• The Efficient Indexing and Fusion Algorithms for Large-scale Catalogs Based on File

    Subjects: Astronomy submitted time 2023-12-13 Cooperative journals: 《天文学进展》

    Abstract: Transient source searching, which aims at discovering changing objects in the sky, requires wide-field telescopes to survey the sky continuously. After sources are extracted on images, they will be cross-matched with existing large-scale catalogs to detect which object is changing. This step must be very fast, or it will slow down the data processing and cannot retrieve real-time discovery. But current referenced catalogs, e.g. SDSS, Gaia, Pan-STARRS, contain billions of objects. It is very difficult to complete the cross-matching step in seconds using traditional methods. In this paper, we propose a solution for the fast retrieval of hundreds of GB or even TB of catalogs with limited memory. Catalogs will be indexed in forms of individual files instead of database. A multi-resolution dynamic splitting algorithm based on HEALPix is introduced. It divides the catalogs into appropriate and uniform files according to the density of objects in different sky regions. A searching scheme is also designed with this algorithm.

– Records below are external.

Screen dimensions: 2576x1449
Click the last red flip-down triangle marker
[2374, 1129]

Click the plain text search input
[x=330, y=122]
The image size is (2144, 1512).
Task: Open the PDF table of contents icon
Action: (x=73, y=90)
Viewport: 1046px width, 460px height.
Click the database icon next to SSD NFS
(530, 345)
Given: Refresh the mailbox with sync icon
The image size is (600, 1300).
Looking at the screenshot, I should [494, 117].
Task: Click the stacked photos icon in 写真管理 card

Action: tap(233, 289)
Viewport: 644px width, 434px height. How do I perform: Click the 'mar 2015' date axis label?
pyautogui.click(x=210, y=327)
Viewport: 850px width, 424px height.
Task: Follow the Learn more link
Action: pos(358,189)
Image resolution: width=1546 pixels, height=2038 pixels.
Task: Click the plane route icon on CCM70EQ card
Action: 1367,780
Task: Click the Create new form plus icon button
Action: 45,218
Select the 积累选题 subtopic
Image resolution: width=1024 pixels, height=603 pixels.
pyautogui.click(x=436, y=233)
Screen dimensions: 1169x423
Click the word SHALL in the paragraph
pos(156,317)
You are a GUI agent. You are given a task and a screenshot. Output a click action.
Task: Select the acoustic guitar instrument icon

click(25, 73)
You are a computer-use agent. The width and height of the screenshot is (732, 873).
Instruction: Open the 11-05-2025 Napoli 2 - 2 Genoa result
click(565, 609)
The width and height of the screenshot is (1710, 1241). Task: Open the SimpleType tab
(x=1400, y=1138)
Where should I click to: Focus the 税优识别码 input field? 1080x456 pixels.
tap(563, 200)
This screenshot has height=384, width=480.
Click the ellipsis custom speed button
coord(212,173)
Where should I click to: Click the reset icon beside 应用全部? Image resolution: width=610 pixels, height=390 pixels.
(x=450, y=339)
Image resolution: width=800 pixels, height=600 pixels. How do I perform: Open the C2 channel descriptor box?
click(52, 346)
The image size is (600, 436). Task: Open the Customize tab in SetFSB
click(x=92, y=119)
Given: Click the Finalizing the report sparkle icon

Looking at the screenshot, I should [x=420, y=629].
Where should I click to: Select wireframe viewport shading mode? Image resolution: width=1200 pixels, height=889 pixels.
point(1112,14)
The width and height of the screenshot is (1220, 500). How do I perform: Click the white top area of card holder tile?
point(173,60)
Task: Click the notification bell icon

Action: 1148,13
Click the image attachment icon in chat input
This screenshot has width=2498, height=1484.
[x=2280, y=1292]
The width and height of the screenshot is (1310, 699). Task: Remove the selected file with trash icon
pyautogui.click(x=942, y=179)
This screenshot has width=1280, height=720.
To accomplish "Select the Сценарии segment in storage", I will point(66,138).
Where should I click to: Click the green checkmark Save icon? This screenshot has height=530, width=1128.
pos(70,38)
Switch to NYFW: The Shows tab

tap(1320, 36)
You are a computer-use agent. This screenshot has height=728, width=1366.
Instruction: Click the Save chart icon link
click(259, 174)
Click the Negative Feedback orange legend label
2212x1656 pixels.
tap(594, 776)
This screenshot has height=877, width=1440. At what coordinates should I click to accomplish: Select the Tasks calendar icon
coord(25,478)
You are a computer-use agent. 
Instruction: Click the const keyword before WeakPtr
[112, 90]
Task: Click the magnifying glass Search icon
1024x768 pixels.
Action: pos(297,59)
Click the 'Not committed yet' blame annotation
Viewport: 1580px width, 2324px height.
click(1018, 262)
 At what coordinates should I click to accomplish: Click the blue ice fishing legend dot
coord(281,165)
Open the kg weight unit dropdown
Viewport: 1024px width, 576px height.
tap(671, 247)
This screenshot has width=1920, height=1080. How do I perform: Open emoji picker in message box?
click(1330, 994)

In order to improve the file reading speed, we create a medium storage mechanism to save file. The mechanism is based on Protocol Buffers, an open source component. The Peano-Hilbert curve is also applied to replace the HEALPix’s original Z#2;curve, to fast traverse the catalog. With test, it effectively improves the cache hit ratio and data fusion efficiency on large-scale catalogs. With these improvements, billions objects searching and cross-matching in a limited hardware becomes possible. Our solution will help the implementation of changing object real-time detection, and other rapid detecting projects.